— Start of Given passage —

A mountain in north-central Crete, Mount Juktas ( - Giouchtas), also spelled Iuktas, Iouktas, or Ioukhtas, was an important religious site for the Minoan civilization.  Located a few kilometers from the palaces of Knossos and Fourni and the megaron at Vathypetro, Mount Juktas was the site of an important peak sanctuary in the Minoan world. At the base of Juktas, at Anemospilia, is a site that has suggested to some that the Minoans practiced human sacrifice, but the evidence is currently somewhat in question.

Peak Sanctuary 
Mount Juktas is the site of one of the most important peak sanctuaries in the Minoan world, and probably the first of them.

Archaeologial importance
Archaeologists have studied the site over an extensive period, examining fragments of pottery, remains of walls, and some unique kinds of stone that must have been hauled up the mountain because they do not otherwise occur there.

— End of Given passage —

What to do: Could you retype the stretch of the Mount Juktas text from "A mountain in" through "first of them."?

— Start of Extracted material —

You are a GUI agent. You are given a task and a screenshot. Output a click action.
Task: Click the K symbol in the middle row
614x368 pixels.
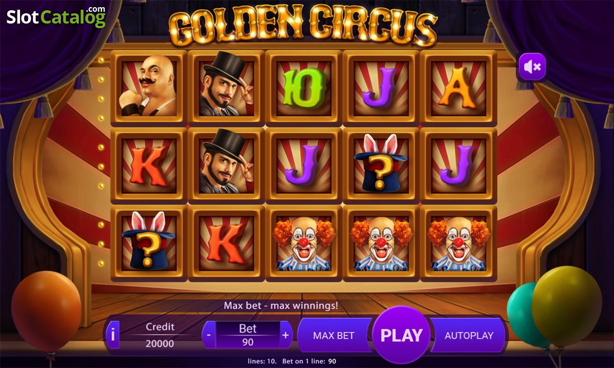coord(148,165)
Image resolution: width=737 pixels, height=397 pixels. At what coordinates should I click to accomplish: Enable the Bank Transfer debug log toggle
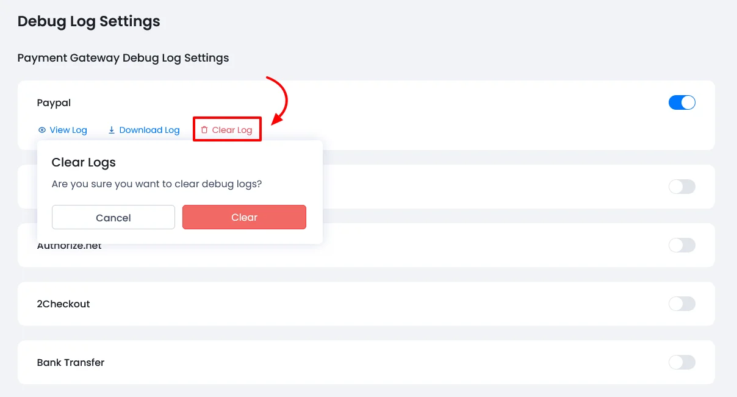click(681, 362)
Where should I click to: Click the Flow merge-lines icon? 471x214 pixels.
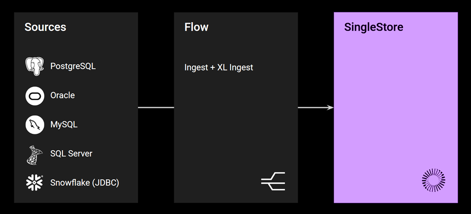pos(273,181)
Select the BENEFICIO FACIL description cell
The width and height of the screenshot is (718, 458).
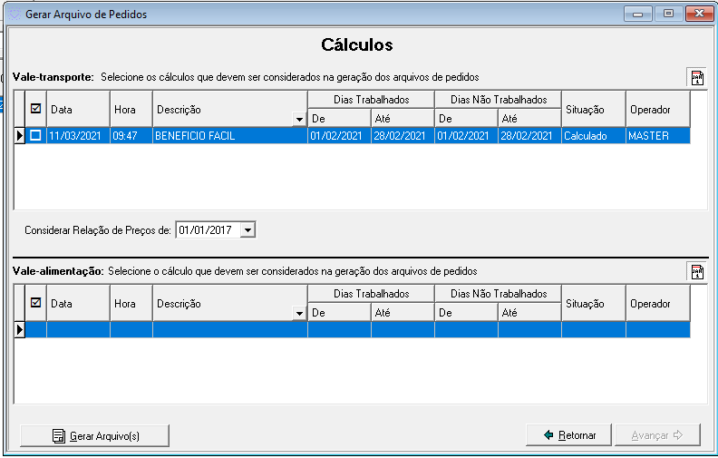tap(229, 136)
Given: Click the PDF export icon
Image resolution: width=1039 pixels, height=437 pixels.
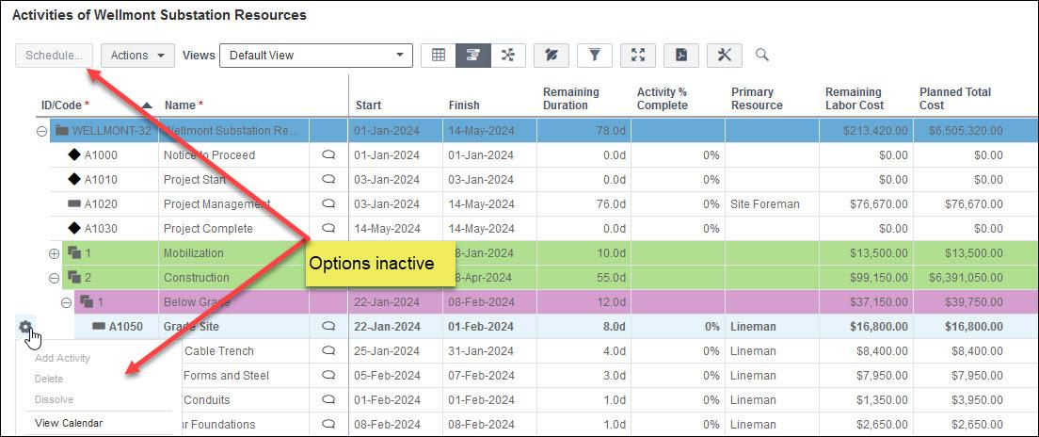Looking at the screenshot, I should pos(680,55).
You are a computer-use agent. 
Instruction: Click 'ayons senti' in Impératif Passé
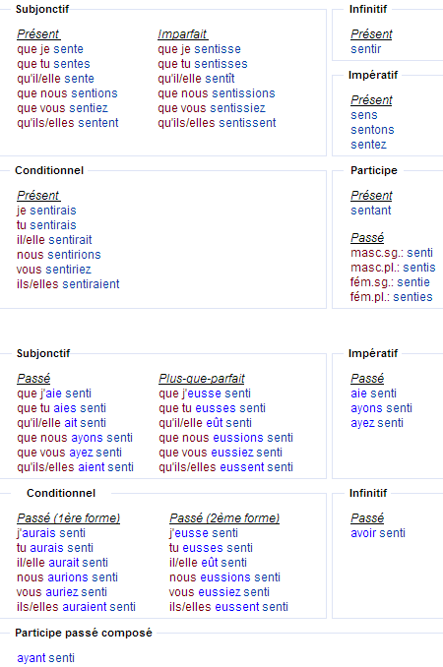click(x=381, y=408)
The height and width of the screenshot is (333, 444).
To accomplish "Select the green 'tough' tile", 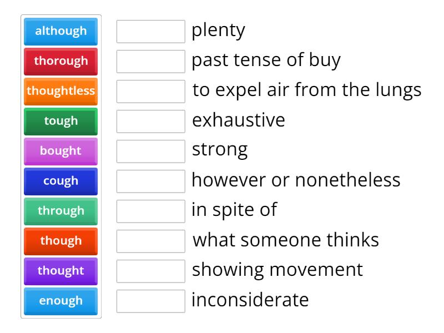I will click(x=60, y=122).
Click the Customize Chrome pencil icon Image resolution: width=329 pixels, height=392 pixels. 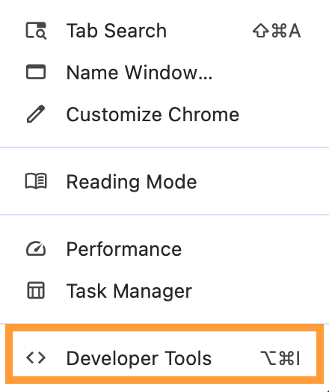[x=36, y=114]
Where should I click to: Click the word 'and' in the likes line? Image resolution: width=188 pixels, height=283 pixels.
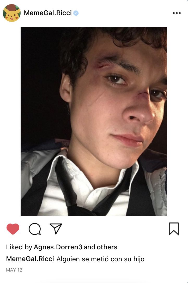tap(89, 247)
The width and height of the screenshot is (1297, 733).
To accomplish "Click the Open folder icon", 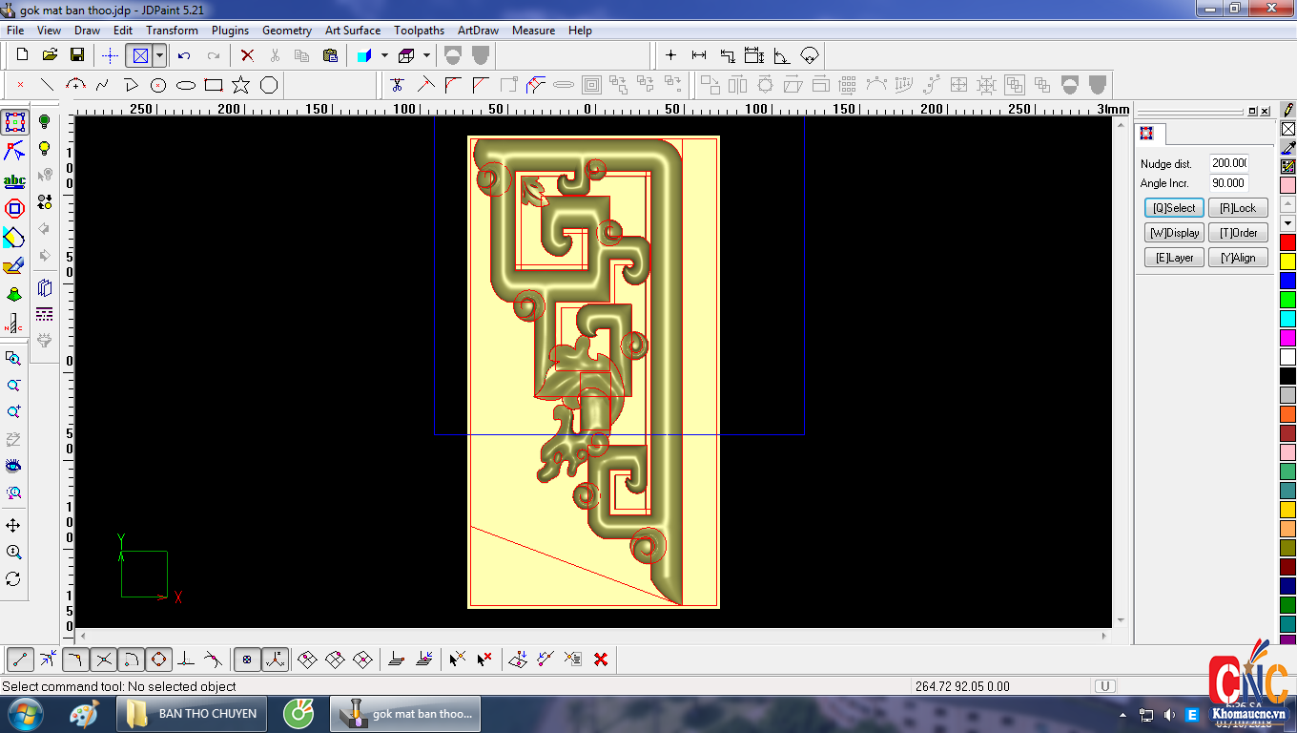I will [x=50, y=55].
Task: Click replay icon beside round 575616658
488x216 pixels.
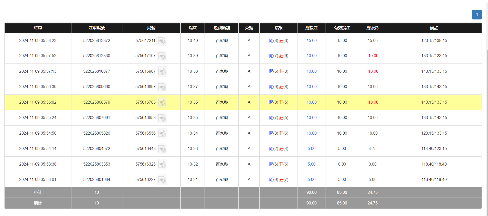Action: pos(162,118)
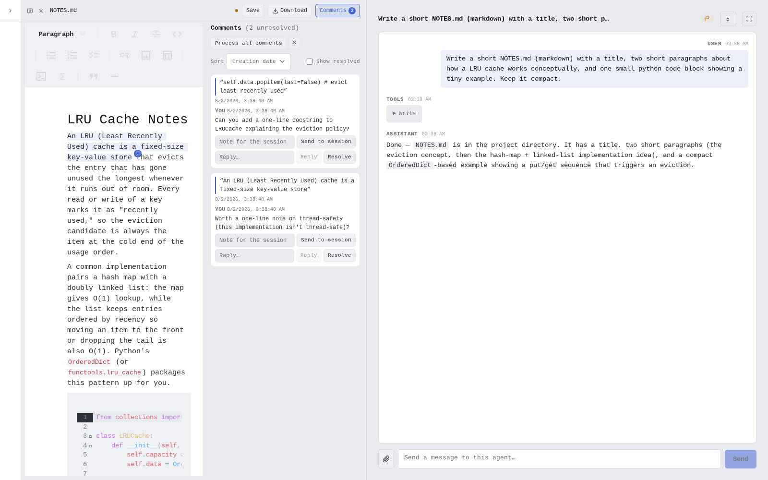Open the Paragraph style dropdown
Screen dimensions: 768x480
click(x=61, y=34)
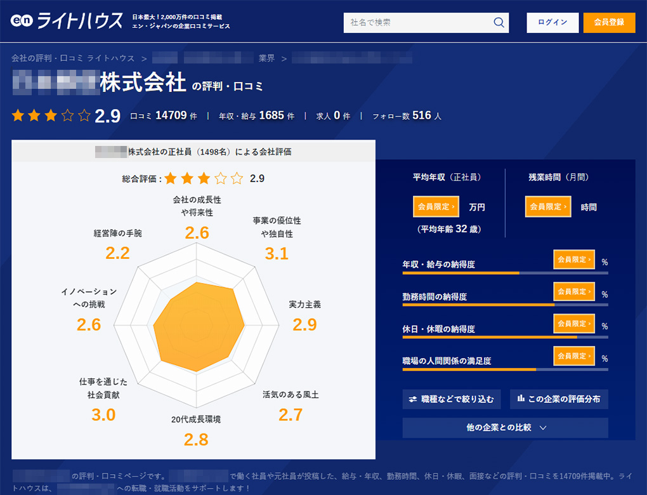Click the bar chart icon on この企業の評価分布
The width and height of the screenshot is (647, 495).
[520, 399]
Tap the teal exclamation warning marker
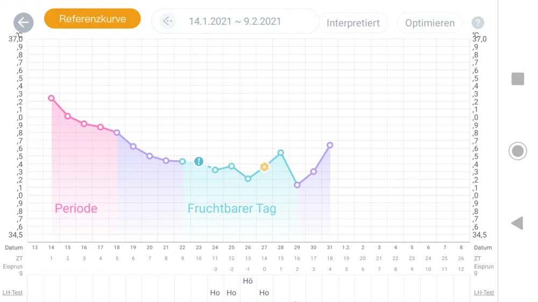538x302 pixels. coord(199,161)
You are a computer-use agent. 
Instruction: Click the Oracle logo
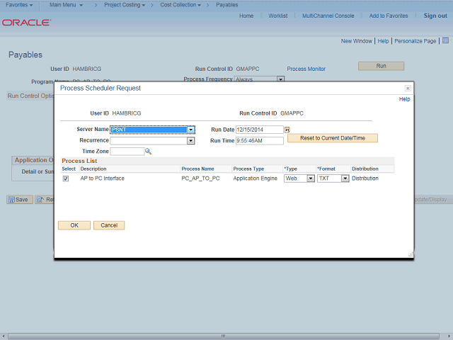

— End of Extracted material —

Final result:
A mountain in north-central Crete, Mount Juktas ( - Giouchtas), also spelled Iuktas, Iouktas, or Ioukhtas, was an important religious site for the Minoan civilization.  Located a few kilometers from the palaces of Knossos and Fourni and the megaron at Vathypetro, Mount Juktas was the site of an important peak sanctuary in the Minoan world. At the base of Juktas, at Anemospilia, is a site that has suggested to some that the Minoans practiced human sacrifice, but the evidence is currently somewhat in question.

Peak Sanctuary 
Mount Juktas is the site of one of the most important peak sanctuaries in the Minoan world, and probably the first of them.